Dr. Hanson opened the discussion by noting the district had received "over $38 million from Lilly," and said the administration plans regular updates on grant progress every few months. Ryan, who led the presentation, described three core initiatives under the award: a K–12 college-and-career framework and job centers, a dual-capacity family-engagement framework, and investments in staff development including a micro-credentialing system.
The presentation laid out program specifics. Ryan said the district is already implementing a schedule redesign for grades 5–8 to increase instructional minutes in math and language arts, expanding Avid as an elective, adding academic-acceleration specialists (two per middle school) to support students below proficiency, and designing a micro-credential platform intended to deliver about "600 micro-credentials per year" for staff with stipends for completion. He described early architectural renderings for job centers at Creston, Raymond Park and Stony Brook middle schools, noting flexible spaces, separate community entrances and movable walls; the earliest realistic opening was described as the 2027–28 school year, with continued uncertainty tied to construction timing.
On partnerships and procurement, Ryan said the district has contracted with Achievement Network (ANet) for instructional frameworks, wrote AASA into the Lilly application as the lead partner on the college-and-career framework and job-center curriculum, and expects to bring a micro-credentialing software contract to the board in August.
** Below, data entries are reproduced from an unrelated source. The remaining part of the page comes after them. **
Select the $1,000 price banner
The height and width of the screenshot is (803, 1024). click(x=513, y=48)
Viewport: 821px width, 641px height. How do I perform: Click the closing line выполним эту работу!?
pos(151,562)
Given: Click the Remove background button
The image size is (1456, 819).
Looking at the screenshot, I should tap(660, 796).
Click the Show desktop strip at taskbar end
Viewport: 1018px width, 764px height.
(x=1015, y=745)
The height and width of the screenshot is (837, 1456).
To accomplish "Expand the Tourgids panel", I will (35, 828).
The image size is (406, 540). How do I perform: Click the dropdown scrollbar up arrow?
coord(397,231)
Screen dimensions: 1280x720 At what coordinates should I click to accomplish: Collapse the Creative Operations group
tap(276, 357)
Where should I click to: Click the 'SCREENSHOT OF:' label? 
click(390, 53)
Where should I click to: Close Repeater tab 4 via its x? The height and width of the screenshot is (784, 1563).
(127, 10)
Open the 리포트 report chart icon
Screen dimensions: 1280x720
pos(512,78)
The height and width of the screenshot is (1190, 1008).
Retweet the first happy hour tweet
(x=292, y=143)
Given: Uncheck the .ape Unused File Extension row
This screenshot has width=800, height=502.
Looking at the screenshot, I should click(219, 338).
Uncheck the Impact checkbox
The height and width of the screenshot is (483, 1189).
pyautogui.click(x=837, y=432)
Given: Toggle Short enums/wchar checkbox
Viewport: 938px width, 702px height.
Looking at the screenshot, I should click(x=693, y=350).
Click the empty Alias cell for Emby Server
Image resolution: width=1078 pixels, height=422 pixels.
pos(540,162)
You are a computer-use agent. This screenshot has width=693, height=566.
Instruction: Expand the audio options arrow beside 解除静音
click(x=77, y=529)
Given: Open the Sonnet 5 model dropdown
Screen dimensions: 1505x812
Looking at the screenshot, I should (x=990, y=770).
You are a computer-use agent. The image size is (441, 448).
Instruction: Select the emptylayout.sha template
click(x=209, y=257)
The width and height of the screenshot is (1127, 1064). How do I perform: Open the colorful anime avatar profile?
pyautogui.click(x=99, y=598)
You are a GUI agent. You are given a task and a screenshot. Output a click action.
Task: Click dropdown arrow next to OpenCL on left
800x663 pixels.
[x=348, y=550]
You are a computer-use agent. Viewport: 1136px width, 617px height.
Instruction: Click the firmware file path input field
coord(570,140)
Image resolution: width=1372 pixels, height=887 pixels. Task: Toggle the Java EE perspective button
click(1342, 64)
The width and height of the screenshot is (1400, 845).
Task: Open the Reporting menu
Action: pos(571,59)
He summarized an expected contract timeline: AASA on tonight’s agenda; ANet renewal in July; micro-credentialing and a dual-capacity contract in August; and construction contracts for job centers in September.
Board members questioned how consultants will work alongside district staff, how parents will be involved, and how the district will track student outcomes. Board member Lashonda asked whether consultants were performing work the district could do internally; Ryan said most contracts are structured to "build capacity" and work as thought partners rather than replace staff, though the micro-credentialing platform requires external software development. When asked about parent involvement, Ryan said the dual-capacity framework and contract deliverables include parent engagement opportunities; he added that parents are "a primary aspect of that" work.
Several trustees asked for clearer benchmarks and outcome tracking. One board member pressed for data showing how many recent graduates are job-ready or hold credentials; Ryan said the state collects college/career/military credentialing data the district reports to the state and that the Class of 2026’s final figures will be complete after the state's September reporting period. The administration agreed to provide a written chart of deliverables, benchmarks and more frequent progress updates to the board, and noted the next significant Lilly report is due in November.
After discussion, Julie moved to approve the AASA college-and-career framework contract and Rachel seconded. An oral roll-call vote was taken; the present members recorded affirmative votes and the motion passed. The board then closed the meeting.
The administration committed to providing written deliverables tied to the Lilly application, preliminary outcome tracking where available, and biannual financial and goal reporting required under the Lilly reporting schedule. The next substantive Lilly grant report is due in November.